His first book, King Arthur’s Sword, was entirely serious, but humour was already creeping into his second, The Cabbage Princess, where an absurd tale about a king whose ill temper leads to the transformation of his daughter into a cabbage is treated with baroque grandeur. There is something very characteristic in the charm with which Errol invested the mutated but still ravishing princess. He was never more inventive than in his most comic works, Mrs Fox’s Wedding, Christmas 1993 and Growltiger’s Last Stand, a dazzlingly witty treatment of three poems from T S Eliott’s Practical Cats.
After King Arthur’s Sword a new picture book for Faber followed almost every year. But this was only a small part of his output; there were commissions for other firms, both British and American, and above all his regular work for the Richard Williams Studios. His film animation was as brilliant as his illustrations and in fact occupied most of his time; he regarded his books as holidays, and they were his nearest approach to a holiday, for he almost never stopped working.
While he was still living in London I could occasionally tempt him out. I remember an expedition to Midhurst in search of family connections; his exotically mixed ancestry, mainly Malay and French-Canadian, unexpectedly include a Sussex streak.
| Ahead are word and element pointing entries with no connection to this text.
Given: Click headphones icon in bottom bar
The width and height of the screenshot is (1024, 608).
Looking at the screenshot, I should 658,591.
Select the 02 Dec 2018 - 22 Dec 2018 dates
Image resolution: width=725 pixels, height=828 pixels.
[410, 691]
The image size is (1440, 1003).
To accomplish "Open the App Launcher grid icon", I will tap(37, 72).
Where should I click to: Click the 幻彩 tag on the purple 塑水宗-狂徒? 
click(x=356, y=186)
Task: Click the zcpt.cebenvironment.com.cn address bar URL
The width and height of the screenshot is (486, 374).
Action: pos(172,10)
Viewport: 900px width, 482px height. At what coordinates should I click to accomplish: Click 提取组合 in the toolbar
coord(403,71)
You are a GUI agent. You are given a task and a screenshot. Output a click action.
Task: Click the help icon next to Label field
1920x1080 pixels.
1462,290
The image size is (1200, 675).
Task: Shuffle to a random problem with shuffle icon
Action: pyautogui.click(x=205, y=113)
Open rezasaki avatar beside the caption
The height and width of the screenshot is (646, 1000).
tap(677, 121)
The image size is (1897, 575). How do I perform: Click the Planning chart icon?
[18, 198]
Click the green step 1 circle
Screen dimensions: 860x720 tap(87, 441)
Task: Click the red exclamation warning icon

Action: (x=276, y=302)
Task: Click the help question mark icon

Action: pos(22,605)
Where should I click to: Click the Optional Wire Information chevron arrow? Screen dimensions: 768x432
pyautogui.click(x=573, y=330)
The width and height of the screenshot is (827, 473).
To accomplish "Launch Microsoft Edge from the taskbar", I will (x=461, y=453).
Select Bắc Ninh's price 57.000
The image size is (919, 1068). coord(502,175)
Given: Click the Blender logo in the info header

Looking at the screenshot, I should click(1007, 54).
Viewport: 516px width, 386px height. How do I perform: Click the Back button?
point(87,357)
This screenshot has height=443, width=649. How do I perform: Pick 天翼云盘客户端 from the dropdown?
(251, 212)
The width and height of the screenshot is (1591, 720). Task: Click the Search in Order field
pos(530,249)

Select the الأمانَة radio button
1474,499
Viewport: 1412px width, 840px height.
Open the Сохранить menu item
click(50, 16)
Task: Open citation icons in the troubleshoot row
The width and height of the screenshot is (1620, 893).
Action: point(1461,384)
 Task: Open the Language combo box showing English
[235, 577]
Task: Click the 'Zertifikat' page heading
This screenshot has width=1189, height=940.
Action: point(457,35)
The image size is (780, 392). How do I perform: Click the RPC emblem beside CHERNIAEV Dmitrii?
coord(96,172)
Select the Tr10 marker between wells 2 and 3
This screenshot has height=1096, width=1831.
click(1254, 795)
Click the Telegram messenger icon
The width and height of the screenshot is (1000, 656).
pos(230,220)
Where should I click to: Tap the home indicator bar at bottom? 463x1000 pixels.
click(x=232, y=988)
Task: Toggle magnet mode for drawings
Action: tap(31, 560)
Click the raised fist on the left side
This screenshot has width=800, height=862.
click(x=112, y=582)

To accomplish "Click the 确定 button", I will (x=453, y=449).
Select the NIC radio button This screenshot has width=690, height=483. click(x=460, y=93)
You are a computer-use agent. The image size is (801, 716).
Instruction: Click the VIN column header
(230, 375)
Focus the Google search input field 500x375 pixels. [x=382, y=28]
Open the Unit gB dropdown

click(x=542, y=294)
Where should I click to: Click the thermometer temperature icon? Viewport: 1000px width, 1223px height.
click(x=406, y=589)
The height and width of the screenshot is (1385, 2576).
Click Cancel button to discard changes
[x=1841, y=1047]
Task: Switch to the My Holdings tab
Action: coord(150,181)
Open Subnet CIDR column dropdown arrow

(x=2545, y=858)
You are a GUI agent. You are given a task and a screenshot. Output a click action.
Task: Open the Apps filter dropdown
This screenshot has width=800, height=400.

We couldn’t find any trace of his relations, but it was a happy occasion; a day off was so rare for him that he enjoyed it like a child.
After he moved to Herne Bay and later to Bristol I inevitably saw less of him, though he always brought his artwork to the office in person and I would collect an audience to admire it. When I retired in the autumn of 1987 he came to my leaving party and seemed to be in excellent form. A few months later he fell ill and I never saw him again, though we talked on the phone. In our last conversation, not long before Christmas, he sounded entirely himself and was full of projects for the future. It is tragic that none of them can be realised.